From time to time PASTB receives suggestions or complaints from individuals for discussion at the Board level. PASTB has been following Robert’s Rules of Order at all its meetings.

For the purpose of clarity and description of what Robert’s Rules are, the following has been approved for publication by the Board.

Procedure for bringing new items for discussion to the Board

PASTB bylaws (article 3 – section 8), requires that the Board follow Robert’s Rules of Order in all meetings. Robert’s Rules purpose is to have a set of commonly accepted rules for democratic organizations rather than each organization making up their own rules. PASTB is a democratic organization. It has a Board of Directors who collectively make decisions for PASTB by accepting the majority vote of Board members for any suggestion.

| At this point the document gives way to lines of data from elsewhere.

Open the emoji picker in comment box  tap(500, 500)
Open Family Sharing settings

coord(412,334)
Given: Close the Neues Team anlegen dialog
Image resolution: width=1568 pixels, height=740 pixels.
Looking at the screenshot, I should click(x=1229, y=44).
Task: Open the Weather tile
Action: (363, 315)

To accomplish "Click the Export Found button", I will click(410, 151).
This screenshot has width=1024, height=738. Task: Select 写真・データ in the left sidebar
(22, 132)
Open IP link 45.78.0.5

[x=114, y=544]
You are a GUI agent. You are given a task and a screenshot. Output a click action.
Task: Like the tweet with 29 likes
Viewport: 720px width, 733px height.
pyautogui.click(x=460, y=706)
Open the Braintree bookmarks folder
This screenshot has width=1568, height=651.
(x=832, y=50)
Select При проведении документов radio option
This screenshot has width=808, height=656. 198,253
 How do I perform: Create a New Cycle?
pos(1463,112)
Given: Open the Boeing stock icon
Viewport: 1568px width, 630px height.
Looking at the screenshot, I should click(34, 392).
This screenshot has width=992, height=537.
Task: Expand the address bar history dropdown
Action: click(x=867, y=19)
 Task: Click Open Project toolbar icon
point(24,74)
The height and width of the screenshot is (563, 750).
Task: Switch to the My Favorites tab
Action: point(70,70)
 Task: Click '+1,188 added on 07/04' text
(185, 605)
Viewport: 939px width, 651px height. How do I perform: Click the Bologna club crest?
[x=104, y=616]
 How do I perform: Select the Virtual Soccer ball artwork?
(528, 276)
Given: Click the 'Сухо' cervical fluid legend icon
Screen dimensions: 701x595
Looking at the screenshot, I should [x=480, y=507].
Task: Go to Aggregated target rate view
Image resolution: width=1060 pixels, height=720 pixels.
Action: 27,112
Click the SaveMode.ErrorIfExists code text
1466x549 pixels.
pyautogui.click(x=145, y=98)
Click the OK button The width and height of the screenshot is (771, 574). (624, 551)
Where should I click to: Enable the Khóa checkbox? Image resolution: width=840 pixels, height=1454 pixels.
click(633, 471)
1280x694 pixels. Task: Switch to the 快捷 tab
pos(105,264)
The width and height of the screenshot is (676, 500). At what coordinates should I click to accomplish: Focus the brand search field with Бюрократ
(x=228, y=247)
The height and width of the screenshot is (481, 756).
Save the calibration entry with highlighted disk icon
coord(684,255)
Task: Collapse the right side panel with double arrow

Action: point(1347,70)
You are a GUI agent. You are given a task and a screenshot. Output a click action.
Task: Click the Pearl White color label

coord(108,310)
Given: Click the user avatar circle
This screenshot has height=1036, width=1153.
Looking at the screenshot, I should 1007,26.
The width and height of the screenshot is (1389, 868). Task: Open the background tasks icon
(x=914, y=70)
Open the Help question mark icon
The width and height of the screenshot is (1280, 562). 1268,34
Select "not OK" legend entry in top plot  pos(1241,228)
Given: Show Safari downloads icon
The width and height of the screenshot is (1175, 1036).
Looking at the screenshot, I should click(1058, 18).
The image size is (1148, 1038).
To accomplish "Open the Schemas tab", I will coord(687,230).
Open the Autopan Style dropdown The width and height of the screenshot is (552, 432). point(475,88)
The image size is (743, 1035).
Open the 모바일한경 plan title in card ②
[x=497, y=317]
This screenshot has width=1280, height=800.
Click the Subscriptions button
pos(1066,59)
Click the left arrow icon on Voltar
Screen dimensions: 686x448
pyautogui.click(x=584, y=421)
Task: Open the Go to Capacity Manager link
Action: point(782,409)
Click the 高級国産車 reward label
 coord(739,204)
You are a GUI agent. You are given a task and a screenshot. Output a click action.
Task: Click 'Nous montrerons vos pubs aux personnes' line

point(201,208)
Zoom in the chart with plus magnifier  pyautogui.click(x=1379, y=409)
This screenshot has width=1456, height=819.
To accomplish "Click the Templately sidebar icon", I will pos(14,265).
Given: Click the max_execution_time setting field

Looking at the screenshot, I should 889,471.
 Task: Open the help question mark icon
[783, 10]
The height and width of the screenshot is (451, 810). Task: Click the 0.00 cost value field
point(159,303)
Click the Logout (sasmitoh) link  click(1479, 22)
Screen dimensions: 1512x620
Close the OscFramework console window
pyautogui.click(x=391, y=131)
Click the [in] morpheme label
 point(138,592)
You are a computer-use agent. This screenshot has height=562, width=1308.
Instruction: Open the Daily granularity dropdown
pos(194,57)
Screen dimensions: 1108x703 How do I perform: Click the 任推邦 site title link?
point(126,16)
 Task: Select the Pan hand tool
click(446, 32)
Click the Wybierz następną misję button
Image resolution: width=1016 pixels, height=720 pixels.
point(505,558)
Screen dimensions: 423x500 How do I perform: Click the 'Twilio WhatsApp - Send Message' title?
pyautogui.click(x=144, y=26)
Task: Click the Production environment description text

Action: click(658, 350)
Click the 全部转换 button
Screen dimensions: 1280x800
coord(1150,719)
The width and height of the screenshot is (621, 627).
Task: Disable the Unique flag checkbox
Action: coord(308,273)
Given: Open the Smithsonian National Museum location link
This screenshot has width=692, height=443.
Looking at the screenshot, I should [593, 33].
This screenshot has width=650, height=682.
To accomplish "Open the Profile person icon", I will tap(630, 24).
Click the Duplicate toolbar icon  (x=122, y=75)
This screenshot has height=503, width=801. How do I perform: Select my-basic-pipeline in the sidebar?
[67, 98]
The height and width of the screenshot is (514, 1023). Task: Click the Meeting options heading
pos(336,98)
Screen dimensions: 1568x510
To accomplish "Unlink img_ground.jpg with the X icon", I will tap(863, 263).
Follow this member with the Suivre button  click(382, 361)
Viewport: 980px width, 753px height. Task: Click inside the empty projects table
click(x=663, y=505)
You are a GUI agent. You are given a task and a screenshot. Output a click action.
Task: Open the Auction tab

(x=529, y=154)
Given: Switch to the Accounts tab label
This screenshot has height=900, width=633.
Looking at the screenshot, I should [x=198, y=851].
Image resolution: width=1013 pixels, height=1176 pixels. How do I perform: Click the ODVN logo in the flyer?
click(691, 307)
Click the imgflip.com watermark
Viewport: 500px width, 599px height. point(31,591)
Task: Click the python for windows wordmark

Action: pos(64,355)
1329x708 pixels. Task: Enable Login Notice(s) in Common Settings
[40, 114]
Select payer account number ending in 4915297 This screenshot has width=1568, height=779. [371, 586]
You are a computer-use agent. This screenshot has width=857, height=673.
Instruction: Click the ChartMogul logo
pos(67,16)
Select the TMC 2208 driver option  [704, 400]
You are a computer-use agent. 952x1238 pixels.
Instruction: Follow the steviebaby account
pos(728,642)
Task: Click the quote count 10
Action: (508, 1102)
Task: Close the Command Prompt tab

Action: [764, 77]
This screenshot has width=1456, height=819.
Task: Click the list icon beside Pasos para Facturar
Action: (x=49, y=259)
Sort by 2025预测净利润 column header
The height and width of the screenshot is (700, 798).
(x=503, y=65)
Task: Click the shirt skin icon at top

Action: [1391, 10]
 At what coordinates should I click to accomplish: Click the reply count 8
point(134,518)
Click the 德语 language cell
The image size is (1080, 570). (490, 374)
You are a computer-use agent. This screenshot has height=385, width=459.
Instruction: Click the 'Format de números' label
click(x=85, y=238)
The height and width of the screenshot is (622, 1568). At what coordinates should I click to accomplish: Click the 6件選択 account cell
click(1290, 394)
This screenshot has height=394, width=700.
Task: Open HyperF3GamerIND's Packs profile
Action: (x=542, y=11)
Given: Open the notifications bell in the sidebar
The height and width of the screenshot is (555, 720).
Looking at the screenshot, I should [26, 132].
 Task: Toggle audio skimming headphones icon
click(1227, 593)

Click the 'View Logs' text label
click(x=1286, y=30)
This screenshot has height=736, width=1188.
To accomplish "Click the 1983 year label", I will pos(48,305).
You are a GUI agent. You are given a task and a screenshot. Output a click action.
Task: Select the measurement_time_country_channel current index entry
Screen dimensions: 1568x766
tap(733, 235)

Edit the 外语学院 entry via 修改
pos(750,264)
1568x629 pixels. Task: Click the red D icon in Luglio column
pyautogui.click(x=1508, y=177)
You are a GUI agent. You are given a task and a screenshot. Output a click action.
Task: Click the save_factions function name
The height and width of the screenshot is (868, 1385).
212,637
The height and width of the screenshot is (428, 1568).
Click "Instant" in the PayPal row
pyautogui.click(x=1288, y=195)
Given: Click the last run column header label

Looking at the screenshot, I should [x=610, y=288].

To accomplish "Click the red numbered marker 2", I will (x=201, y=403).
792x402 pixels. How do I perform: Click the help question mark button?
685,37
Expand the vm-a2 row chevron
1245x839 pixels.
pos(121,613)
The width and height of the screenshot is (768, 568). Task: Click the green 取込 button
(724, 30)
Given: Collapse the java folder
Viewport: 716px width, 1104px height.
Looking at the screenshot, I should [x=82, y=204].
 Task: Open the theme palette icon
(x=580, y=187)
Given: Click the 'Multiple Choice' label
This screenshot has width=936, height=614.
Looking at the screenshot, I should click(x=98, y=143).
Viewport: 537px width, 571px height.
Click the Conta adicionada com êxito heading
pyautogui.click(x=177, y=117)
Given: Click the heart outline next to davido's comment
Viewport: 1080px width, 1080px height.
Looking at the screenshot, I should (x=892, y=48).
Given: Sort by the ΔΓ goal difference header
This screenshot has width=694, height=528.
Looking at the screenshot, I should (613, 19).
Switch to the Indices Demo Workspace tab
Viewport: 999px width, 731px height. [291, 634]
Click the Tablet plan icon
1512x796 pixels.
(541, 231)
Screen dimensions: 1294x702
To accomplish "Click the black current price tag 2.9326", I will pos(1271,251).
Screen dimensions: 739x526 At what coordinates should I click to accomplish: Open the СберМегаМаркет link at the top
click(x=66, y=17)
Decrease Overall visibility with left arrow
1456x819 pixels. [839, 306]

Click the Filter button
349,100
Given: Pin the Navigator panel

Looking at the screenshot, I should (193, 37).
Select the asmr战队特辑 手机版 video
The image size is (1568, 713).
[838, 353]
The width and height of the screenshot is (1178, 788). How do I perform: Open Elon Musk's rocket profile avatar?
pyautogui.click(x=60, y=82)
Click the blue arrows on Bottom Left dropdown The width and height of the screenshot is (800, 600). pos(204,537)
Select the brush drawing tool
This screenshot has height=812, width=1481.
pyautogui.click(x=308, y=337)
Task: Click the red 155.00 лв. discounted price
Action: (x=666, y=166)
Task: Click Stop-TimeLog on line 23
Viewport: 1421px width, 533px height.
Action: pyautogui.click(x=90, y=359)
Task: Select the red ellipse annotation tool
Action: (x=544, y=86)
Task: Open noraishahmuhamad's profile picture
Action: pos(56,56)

The process for presentation and discussion of any suggestion, comment, complaint and/or new idea (called “Suggestion” from here on) at the Board, is in the following manner. The enforcement of the procedure is primarily the responsibility of the Chairman.

  1. Anyone having a suggestion, called “you”, from here on, must approach a Board Member and ask them to present your suggestion to the Board. This is called asking for a “motion”. Only a Board member can make a “motion” to the Board.
  2. The Board Member must agree with your suggestion. If he/she does not agree with your suggestion, then he/she is under no obligation to present your suggestion to the Board.
  3. You may try another Board member. If no one agrees to make a “motion” on your behalf, then your suggestion will not be discussed.
  4. In lieu of approaching individual Board members, you may send an email to (or to all Board members directly) for evaluation of your suggestion. The administrator will forward your emailed suggestion to all Board members for evaluation. If a Board member likes your suggestion, then he/she will contact you to further discuss and decide how to present your suggestion to the Board. If none of the Board members agree to make a “motion” on your behalf, you will receive a response that your suggestion will not be discussed.
  5. If your idea is accepted for presentation at the Board meeting, you may attend that meeting and present your suggestion yourself or have a Board member present your suggestion.
  6. Once your suggestion gets the attention of one Board member, then that Board member will make a “motion” for discussion. The “motion” must receive a second (agreement by another Board member) before it can be discussed. If the suggestion doesn’t get a second, then it will not be discussed.
  7. Once your suggestion gets a “second”, then it will be discussed. After discussion, a vote is taken. Your suggestion will be accepted if it receives the majority of the votes.

Here’s an example: You call your state, county, city, condo association or… representative and tell him/her that you have a great suggestion for making something better or you have a complaint. If he/she agrees, he will present your suggestion to the respective Board for discussion. If he/she doesn’t agree, he/she is not obligated to present your suggestion. You try to find another representative who will listen and will agree to present your suggestion. Or you write to the Board directly.

In the end your suggestion will only get accepted if the majority of the Board members agree with it.